What to produce » Take every line in the entries that includes the word "search" and copy it.

(Collected data entries)
———
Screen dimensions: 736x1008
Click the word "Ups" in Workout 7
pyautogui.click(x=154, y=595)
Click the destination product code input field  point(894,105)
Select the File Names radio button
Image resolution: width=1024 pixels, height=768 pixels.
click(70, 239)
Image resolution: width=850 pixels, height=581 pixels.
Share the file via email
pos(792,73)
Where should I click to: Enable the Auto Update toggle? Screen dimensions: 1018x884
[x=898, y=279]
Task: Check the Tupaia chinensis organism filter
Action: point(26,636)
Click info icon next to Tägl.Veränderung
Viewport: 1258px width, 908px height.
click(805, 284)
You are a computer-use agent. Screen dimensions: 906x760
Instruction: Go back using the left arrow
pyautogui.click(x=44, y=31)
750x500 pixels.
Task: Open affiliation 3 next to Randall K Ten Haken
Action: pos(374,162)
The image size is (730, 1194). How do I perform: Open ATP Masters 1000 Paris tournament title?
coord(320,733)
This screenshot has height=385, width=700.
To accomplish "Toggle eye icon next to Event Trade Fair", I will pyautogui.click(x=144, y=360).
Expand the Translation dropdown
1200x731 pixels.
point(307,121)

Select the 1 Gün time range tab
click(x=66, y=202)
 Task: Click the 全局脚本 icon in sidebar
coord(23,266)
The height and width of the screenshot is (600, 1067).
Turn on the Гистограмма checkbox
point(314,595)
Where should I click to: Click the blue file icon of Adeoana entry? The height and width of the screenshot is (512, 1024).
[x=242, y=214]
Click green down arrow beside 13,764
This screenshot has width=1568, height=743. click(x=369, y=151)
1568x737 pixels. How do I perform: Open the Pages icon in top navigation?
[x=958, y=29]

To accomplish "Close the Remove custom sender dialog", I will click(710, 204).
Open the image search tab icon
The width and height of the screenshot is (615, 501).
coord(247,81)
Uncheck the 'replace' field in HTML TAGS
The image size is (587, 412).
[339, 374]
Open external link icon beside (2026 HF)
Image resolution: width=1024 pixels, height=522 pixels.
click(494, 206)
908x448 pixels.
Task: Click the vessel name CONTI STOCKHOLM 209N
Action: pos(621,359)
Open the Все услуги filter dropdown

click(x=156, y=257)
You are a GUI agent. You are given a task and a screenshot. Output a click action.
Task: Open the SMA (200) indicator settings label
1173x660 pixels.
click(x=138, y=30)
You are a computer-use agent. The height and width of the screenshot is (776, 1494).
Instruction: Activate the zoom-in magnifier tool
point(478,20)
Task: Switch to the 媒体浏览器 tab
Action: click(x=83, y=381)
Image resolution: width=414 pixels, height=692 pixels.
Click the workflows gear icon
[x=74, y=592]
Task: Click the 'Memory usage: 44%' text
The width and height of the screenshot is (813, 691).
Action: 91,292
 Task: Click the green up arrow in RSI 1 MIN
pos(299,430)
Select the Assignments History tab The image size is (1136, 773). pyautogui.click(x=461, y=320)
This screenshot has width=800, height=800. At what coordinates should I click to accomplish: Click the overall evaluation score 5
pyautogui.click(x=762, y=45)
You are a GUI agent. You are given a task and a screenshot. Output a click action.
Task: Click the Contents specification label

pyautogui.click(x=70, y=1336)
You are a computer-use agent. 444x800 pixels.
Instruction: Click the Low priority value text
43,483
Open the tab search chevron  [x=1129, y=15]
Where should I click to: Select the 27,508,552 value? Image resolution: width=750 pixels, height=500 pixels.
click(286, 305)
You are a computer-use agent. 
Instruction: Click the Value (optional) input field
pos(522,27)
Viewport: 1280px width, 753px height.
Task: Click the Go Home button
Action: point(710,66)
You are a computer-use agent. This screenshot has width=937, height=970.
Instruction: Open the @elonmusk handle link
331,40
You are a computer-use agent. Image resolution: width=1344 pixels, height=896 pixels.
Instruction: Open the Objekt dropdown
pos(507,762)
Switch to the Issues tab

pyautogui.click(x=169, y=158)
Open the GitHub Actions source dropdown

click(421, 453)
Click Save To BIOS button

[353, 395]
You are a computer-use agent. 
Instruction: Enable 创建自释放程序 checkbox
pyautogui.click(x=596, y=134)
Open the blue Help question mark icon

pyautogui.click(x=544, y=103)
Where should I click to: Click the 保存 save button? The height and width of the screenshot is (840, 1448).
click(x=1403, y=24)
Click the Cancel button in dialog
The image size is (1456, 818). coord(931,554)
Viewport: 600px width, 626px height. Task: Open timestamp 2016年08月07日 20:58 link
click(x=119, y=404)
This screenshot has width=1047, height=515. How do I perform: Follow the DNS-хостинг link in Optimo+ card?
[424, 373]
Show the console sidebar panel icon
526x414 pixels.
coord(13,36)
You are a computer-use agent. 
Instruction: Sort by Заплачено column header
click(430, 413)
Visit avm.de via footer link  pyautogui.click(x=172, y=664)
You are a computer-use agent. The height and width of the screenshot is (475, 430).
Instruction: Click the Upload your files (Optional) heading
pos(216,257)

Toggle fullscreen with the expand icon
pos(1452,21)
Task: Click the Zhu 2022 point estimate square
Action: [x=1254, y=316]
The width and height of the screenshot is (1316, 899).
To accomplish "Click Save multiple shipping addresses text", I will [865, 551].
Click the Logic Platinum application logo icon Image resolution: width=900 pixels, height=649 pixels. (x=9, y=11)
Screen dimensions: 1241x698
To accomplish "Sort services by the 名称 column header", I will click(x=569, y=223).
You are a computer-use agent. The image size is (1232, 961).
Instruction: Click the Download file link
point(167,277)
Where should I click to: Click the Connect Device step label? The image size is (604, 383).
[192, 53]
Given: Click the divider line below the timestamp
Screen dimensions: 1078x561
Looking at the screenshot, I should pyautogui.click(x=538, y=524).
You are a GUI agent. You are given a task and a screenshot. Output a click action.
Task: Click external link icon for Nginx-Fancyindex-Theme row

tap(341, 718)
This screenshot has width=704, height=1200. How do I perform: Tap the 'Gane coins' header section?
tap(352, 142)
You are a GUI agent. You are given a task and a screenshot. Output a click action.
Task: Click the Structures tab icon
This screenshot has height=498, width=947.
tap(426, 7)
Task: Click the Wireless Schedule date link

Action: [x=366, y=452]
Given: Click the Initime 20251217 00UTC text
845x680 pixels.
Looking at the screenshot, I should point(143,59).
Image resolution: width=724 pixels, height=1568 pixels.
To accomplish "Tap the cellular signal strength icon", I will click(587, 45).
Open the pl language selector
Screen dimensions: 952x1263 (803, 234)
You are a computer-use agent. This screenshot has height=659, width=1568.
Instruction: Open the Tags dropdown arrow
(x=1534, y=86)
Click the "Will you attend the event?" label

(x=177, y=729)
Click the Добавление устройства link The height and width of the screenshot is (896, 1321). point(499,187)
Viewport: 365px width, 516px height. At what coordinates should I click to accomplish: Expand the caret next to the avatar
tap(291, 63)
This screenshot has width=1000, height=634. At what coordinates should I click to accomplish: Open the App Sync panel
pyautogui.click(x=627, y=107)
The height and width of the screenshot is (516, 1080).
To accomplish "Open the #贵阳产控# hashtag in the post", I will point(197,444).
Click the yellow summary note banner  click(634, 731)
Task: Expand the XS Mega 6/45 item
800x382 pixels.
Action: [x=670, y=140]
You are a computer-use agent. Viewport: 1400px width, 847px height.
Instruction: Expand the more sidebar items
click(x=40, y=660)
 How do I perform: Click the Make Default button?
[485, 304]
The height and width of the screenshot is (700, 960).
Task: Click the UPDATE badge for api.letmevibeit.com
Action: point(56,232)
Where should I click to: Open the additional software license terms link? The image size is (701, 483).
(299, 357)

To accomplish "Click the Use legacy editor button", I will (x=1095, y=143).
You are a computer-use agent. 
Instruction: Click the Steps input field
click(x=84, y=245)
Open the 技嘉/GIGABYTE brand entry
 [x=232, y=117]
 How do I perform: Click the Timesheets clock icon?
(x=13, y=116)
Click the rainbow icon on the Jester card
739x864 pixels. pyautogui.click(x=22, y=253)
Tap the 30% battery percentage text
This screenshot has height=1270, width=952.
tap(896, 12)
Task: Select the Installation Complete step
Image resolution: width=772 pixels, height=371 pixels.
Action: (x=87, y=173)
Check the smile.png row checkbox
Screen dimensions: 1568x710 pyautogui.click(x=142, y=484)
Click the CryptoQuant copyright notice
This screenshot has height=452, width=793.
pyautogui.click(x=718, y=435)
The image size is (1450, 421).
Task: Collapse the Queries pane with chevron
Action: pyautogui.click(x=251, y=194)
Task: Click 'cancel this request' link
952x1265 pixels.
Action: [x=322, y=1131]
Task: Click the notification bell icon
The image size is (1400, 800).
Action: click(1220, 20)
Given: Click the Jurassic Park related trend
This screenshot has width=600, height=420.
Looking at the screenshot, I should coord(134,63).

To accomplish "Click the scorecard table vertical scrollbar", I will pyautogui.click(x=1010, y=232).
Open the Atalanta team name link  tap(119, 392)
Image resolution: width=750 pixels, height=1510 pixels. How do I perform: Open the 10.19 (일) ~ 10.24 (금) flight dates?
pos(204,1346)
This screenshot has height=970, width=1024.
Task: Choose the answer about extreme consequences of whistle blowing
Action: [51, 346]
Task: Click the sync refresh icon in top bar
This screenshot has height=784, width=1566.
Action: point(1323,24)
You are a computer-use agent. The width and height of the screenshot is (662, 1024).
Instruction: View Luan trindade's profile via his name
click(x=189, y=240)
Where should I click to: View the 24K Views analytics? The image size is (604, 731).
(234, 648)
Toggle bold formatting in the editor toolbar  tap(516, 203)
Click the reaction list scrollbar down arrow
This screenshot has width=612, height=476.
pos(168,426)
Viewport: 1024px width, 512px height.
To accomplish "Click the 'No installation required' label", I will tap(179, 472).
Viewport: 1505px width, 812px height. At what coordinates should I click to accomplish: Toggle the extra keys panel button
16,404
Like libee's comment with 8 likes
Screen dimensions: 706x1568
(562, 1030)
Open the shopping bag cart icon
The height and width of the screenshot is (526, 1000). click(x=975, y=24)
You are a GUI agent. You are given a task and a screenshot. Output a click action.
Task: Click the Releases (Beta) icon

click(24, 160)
———
Task solution »
Open the image search tab icon
Open the tab search chevron  [x=1129, y=15]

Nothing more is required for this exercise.